Has the party tackled the single most important factor — the rise of Mulayam Singh Yadav and Mayawati that almost decimated it during the past two decades — effectively?
The polling trends from 47 seats indicate that barring Congress chief Sonia Gandhi’s Rae Bareli and SP chief Mulayam Singh Yadav’s Mainpuri, the parties will have fight every inch of their way. Even Lucknow, from where Rajnath Singh is contesting, won’t be a cakewalk for the party.

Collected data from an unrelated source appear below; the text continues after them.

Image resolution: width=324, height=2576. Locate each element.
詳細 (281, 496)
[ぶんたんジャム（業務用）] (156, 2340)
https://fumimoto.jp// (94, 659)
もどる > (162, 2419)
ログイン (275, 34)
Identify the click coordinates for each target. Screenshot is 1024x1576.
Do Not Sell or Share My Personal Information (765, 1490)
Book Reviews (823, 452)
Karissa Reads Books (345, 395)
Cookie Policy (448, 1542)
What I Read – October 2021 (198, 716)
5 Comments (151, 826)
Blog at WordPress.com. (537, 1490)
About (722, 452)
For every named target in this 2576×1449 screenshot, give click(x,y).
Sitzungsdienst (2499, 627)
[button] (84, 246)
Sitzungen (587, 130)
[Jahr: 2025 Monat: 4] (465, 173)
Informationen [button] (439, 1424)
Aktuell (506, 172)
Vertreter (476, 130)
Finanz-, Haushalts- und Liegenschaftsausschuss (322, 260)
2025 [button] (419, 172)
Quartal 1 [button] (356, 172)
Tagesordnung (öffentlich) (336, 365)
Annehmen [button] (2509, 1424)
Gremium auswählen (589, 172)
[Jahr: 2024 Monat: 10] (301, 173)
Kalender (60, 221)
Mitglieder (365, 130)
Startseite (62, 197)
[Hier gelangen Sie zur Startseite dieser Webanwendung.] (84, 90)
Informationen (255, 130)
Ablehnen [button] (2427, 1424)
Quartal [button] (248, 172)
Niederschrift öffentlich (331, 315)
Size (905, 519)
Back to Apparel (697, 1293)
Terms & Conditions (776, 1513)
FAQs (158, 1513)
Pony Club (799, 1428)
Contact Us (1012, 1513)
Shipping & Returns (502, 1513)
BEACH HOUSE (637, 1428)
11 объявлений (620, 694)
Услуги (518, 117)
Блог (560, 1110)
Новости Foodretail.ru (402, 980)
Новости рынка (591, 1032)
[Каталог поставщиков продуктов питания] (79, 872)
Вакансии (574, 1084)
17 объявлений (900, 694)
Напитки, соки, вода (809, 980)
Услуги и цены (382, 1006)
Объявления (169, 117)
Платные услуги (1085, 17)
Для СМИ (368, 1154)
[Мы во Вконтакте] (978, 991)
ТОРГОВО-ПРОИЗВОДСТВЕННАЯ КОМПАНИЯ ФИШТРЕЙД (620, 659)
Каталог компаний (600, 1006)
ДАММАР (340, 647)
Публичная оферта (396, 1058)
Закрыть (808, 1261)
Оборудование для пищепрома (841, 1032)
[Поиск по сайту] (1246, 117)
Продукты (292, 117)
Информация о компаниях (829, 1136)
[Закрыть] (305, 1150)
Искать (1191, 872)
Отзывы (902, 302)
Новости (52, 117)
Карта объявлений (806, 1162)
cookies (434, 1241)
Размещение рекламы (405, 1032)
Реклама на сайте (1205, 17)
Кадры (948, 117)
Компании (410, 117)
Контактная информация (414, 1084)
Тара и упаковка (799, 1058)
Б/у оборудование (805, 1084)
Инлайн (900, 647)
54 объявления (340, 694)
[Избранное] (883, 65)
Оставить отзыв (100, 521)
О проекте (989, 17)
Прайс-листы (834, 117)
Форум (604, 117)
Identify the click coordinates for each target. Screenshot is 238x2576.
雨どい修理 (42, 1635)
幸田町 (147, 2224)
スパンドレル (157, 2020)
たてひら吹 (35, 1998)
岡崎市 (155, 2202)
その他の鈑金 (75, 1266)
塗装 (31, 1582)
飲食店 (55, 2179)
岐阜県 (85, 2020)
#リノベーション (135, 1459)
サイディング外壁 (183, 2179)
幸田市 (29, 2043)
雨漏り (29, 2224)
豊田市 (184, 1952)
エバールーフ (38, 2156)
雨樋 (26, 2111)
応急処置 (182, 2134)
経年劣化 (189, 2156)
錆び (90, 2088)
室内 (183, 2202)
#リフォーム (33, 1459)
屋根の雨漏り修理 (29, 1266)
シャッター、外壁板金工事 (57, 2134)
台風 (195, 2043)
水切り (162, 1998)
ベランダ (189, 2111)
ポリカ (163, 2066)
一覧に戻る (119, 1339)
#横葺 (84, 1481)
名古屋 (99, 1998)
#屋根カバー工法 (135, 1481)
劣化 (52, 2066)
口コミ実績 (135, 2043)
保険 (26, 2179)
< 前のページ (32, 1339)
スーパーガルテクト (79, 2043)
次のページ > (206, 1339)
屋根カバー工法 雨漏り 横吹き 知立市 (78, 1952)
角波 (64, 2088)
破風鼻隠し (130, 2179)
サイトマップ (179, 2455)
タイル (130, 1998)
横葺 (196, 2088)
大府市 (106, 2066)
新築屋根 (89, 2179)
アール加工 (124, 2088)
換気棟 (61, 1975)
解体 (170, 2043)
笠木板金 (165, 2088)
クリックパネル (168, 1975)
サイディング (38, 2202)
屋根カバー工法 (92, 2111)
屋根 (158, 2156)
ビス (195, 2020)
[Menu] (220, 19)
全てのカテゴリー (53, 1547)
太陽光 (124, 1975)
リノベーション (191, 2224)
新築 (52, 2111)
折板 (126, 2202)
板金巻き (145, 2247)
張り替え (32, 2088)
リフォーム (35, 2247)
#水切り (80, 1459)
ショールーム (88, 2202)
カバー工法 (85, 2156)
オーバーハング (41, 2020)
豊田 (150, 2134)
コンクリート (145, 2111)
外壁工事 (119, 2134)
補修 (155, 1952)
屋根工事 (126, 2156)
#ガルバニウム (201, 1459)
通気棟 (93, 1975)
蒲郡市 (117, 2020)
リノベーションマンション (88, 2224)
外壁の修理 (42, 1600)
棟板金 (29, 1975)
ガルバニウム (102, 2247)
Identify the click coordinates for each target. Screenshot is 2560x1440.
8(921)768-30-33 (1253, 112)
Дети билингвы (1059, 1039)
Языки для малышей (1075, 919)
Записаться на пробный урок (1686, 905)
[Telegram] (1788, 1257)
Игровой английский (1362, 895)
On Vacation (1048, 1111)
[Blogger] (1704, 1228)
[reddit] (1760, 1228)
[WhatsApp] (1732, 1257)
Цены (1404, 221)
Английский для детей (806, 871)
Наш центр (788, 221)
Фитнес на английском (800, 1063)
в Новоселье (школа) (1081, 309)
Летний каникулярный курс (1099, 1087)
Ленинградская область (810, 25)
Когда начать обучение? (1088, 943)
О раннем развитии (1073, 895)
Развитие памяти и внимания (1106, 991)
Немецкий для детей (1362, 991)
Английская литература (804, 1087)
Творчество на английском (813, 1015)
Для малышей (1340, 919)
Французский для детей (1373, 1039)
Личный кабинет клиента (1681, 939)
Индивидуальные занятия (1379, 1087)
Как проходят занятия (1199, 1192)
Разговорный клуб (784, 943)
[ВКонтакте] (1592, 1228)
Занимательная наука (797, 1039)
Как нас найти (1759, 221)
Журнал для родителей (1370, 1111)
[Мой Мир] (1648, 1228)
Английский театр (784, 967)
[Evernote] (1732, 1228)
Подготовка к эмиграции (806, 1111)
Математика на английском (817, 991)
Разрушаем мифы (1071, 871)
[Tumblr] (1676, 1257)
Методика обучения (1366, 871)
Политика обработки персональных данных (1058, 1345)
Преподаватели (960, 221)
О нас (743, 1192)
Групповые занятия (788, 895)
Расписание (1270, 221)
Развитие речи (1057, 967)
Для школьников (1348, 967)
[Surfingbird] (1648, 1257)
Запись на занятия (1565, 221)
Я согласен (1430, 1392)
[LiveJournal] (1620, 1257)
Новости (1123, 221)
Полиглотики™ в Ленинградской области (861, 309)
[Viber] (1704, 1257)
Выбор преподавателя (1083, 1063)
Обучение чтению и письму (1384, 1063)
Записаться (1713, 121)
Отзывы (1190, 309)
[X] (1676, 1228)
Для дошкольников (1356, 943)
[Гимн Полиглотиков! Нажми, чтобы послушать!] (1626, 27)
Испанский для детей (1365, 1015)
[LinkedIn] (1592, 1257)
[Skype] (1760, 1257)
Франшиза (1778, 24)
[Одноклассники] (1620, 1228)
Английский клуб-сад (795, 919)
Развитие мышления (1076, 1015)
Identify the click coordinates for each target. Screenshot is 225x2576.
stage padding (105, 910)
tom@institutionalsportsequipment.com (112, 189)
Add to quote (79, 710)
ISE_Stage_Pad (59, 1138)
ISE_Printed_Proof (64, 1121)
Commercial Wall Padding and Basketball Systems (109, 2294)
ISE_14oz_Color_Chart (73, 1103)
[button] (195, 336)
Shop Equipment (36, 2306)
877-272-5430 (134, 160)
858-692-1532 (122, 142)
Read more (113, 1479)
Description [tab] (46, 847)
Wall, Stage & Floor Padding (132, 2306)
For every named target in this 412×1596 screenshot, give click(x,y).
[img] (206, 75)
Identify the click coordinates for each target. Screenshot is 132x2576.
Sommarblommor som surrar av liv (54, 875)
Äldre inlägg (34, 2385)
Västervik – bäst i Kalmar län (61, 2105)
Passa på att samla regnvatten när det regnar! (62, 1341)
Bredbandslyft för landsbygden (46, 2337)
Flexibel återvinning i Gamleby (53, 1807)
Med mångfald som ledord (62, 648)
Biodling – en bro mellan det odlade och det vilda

The BJP, however, is looking at only 22 ‘sure shot’ seats. It is fighting tough battles in 19 seats against either BSP or the SP or the Congress while six seats — Badaun, Ferozabad, Mainpuri, Kannauj, Rae Bareli and Hamirpur — appear to be ‘sure shot’ ones for its rivals.
There are still reasons for the BJP to smile. It has made major gains in all the areas that have gone to the polls during the last four phases. And in those going to the polls in the most backward region of the state, the Modi wave is catching on very fast despite caste playing a crucial role.
The BJP’s first break in UP came in 1991 when its tally rose to 51 from merely eight in 1989. Its decline began when it plunged to 29 seats from 57 in 1998 — the highest it ever bagged in the state.
The party touched its lowest point in 2004 when it won 10 seats and ended with the same tally in 2009 — with the vote share plummeting from 22 to 17%. In the 2012 assembly polls, the party failed to make any spectacular gain — it retained its third position by winning 47 seats and posting a 15% vote-share.